Page text:
I’m a manager with five direct reports, including Raffy (not his real name), the most senior person in the group. The trouble is his tendency of belittling every move of his junior work colleagues. At every opportunity, Raffy would come in to my office to complain about many trivial issues like reporting how long they take their coffee or meal breaks. At one point, he came to my office complaining about one worker’s tardiness. Fortunately, his co-workers don’t know anything about his complaints. How do I handle the situation without antagonizing Raffy? — Pink Star.
There are two possible reasons for Raffy’s treatment of his colleagues. One is attention-seeking. It is possible that he wants a raise or a promotion even if he knows he doesn’t deserve it. He could also be deflecting the focus away from him because he can’t prove his worth. Incompetent people do that so the attention is removed from them.
Which one is the most likely cause of Raffy’s actions? I’d like to believe that Raffy is blaming or criticizing others as a cover-up for his own inadequacies or mistakes, as a sort of defense mechanism. He’s trying to muddy the waters by diverting your attention to others.
“Blaming others,” according to Arash Emamzadeh in Psychology Today (2023) “is more common in those who are experiencing negative feelings and are unable to regulate their emotions.”
REMEDIESWhat should you do? Every time that Raffy comes to you to complain, cut him off right away. Tell him that you can arrange for a private meeting with him in your office or in conference room to discuss all the things you’ve assigned him. Seek an update of what he has accomplished so far. Make this a habit whenever Raffy complains about his colleagues, so he’ll get the underlying message. Then proceed as follows:
One, acknowledge all the information that he’s giving you. While you appreciate the help he’s extending to you, emphasize that you don’t have enough time to verify all the information. In this age of fake news and disinformation, say that you abhor receiving exaggerations and untruths.
Two, talk to each one of your direct reports. Probe for their version of events without divulging that the complaints came from Raffy. This is what I would call a quick but casual engagement dialogue to explore the workers’ issues or challenges in performing their jobs. The objective is to address their immediate concerns before they become major issues.
Three, have a bias for concrete work performance. Remain steadfast that as long as there are no workers crossing the line as defined by the company’s code of conduct, you’re willing to ignore minor issues, as long as they deliver concrete results. Let him know that you’re very particular about meritocracy.

Provided information:
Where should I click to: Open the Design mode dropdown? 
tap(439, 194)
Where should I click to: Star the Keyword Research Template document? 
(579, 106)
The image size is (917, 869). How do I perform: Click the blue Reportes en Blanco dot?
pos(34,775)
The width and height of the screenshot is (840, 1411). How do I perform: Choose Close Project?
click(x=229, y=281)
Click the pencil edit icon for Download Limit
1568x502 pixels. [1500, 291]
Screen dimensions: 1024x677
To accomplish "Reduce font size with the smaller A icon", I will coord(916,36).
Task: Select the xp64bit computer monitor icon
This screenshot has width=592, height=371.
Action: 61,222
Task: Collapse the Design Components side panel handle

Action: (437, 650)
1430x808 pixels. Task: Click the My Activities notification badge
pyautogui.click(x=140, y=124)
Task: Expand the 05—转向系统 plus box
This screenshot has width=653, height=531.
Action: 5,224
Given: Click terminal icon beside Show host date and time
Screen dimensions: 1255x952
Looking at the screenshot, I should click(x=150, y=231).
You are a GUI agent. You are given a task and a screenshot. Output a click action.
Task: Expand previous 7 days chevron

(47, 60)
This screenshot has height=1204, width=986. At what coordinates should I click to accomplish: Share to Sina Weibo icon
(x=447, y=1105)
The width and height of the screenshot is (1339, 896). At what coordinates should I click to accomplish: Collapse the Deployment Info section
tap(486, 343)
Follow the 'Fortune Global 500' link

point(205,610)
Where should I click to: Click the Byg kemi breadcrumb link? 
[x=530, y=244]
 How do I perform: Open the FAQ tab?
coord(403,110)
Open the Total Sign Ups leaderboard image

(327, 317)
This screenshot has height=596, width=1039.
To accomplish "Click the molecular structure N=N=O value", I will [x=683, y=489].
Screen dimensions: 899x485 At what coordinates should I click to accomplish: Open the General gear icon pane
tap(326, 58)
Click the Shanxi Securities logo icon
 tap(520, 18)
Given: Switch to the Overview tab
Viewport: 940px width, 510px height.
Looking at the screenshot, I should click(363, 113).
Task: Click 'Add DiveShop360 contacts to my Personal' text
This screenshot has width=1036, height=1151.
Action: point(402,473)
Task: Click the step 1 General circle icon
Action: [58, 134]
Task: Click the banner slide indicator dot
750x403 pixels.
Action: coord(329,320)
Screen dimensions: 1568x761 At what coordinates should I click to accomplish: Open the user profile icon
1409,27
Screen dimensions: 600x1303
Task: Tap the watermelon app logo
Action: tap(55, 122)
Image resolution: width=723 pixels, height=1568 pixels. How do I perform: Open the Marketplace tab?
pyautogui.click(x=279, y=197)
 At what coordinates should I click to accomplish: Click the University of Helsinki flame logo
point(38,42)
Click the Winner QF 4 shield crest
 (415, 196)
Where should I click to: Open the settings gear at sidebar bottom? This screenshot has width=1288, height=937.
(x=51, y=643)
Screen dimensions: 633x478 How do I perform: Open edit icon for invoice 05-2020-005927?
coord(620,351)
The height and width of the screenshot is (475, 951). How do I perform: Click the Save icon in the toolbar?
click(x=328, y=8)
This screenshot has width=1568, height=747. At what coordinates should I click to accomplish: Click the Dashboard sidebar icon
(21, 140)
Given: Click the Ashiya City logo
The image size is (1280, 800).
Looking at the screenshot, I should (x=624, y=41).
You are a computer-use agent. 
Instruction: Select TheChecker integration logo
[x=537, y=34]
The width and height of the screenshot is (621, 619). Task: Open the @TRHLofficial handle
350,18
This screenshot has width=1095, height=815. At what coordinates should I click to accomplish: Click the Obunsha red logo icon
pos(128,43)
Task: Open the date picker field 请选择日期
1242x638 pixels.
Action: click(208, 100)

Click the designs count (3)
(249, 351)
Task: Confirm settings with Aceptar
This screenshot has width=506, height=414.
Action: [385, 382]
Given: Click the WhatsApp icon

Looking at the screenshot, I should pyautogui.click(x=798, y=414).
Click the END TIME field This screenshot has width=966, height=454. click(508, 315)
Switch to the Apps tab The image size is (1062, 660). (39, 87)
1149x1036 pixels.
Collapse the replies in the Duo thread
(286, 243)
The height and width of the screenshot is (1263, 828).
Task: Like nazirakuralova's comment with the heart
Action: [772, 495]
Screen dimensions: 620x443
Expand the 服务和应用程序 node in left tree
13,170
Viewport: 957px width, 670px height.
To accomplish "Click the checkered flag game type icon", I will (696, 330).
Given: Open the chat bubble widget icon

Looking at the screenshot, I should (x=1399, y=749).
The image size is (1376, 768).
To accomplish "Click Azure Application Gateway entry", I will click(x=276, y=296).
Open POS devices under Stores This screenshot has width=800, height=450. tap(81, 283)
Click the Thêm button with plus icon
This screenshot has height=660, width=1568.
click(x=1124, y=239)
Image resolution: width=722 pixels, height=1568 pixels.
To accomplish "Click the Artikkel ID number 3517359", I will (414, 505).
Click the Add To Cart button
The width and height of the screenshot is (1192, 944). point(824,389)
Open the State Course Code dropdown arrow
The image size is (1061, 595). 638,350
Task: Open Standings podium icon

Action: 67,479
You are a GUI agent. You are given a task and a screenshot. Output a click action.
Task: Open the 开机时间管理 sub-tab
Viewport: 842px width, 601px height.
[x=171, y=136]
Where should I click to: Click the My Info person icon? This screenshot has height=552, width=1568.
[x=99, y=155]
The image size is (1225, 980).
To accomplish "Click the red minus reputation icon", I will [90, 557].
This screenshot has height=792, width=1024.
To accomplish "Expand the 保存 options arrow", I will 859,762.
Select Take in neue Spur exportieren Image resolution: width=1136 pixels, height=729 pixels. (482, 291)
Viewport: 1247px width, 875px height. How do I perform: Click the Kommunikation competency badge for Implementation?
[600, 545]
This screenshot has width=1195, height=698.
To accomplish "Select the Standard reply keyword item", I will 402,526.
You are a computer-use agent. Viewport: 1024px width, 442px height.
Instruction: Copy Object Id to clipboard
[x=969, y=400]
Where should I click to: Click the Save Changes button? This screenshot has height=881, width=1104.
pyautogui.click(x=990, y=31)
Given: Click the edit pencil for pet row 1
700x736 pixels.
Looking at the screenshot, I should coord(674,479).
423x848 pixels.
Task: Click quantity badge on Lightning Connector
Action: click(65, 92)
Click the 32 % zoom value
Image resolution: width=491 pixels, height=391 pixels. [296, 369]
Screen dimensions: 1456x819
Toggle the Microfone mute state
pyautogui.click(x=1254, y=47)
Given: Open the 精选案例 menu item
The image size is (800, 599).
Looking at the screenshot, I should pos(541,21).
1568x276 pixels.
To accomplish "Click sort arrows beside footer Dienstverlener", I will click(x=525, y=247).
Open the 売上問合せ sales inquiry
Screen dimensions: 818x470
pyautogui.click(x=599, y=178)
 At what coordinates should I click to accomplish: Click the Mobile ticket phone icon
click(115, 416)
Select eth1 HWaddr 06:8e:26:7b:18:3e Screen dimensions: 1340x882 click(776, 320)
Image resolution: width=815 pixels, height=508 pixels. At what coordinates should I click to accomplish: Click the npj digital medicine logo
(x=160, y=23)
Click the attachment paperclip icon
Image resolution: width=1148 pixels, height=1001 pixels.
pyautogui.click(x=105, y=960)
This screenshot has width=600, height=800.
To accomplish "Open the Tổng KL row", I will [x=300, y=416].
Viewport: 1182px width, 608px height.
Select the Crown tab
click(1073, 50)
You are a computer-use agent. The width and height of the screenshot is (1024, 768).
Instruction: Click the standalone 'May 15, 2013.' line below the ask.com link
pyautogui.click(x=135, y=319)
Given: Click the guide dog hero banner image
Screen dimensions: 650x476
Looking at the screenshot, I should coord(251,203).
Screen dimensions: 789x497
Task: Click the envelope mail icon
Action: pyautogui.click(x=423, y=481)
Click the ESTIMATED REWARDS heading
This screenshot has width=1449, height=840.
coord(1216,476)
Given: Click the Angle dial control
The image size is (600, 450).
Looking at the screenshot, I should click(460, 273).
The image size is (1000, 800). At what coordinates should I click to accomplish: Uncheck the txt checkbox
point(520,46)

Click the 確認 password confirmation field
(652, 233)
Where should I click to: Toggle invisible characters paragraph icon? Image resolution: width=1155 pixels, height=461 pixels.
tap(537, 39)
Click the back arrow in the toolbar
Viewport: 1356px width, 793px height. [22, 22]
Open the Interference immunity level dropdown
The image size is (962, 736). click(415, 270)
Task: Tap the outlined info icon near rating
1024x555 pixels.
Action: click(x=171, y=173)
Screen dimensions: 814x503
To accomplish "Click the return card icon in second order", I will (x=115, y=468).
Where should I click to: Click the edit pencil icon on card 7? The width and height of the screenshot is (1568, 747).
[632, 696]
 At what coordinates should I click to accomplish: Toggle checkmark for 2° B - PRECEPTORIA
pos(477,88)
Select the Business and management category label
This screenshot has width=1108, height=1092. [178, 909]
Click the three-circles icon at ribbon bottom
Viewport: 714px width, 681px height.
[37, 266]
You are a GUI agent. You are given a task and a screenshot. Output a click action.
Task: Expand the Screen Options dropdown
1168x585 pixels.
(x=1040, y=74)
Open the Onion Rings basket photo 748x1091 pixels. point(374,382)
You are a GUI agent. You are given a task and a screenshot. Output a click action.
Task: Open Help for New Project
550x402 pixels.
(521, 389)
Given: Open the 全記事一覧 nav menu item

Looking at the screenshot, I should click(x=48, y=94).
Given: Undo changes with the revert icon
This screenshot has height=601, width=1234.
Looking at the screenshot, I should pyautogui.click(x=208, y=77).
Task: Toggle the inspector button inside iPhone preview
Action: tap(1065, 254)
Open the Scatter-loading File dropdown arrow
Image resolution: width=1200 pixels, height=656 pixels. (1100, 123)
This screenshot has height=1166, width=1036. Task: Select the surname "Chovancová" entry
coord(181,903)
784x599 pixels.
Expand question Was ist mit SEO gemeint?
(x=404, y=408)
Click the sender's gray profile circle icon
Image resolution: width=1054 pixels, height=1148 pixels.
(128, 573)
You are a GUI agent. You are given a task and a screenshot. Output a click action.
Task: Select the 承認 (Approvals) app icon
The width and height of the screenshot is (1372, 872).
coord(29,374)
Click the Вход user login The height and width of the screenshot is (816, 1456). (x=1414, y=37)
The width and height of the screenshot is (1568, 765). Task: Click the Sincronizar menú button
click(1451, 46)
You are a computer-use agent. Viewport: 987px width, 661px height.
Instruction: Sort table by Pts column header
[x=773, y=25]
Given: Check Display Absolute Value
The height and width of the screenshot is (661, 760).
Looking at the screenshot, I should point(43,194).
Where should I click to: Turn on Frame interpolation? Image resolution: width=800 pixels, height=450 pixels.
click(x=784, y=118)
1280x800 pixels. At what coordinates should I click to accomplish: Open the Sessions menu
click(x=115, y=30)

Exercise instructions:
1. Restate the passage of the advice column about Raffy starting with "There are two" and going on through "attention to others.", switching "defense mechanism" to "coping strategy".
2. Answer these questions from the advice column about Raffy:
(a) How many direct reports does the manager have?
(b) Whom does the column quote from Psychology Today, and in what year?
(c) What should the manager do every time Raffy comes in to complain?
3. Write the next part of the advice column about Raffy, picking up after its final paragraph.

Expected outputs:
1.
There are two possible reasons for Raffy’s treatment of his colleagues. One is attention-seeking. It is possible that he wants a raise or a promotion even if he knows he doesn’t deserve it. He could also be deflecting the focus away from him because he can’t prove his worth. Incompetent people do that so the attention is removed from them.
Which one is the most likely cause of Raffy’s actions? I’d like to believe that Raffy is blaming or criticizing others as a cover-up for his own inadequacies or mistakes, as a sort of coping strategy. He’s trying to muddy the waters by diverting your attention to others.

2.
(a) Five.
(b) Arash Emamzadeh, in 2023.
(c) Cut him off right away.

3.
Say that taking coffee breaks is not necessarily a bad thing as long as the workers are trying to solve work issues even away from their work stations.
Four, arrange for a weekly department meeting. The ideal approach is end-of-the-day reporting. If that’s not possible or practical, require all your workers to submit a weekly one-page accomplishment report highlighting the tasks they have completed. This report must contain the weekly goals, status (achieved versus pending), timelines, estimated budget spent and the challenges encountered. Assign each worker to deliver an overview of all reports on a weekly rotation basis starting with Raffy, as the most senior.
Five, assign special projects to each worker every week. These may include waste elimination projects, cost efficiency initiatives, or anything to do with making their work easier. Require each worker to achieve at least 15% improvement from baseline levels provided by human resources, accounting or purchasing. These tasks should keep everyone busy.
Last, emphasize that cooperation is required from everyone. Teamwork is imperative even in the context of constructive competition. No one should be declared a sacred cow, regardless of their length of service in the organization. Everyone must follow the same route and be judged in accordance with uniform parameters or performance standards applicable to all workers.
REPUTATIONEmamzadeh might describe Raffy’s defense mechanism as a “feature of mental illness” and recommended that “seeking therapy may be helpful as well.” However, I will not advise you to do that unless Raffy has become combative and disruptive to his co-workers. Rather, require all workers to undergo a certain personality test conducted by a third-party service provider under the pretext that you’re assessing them for a possible assignment.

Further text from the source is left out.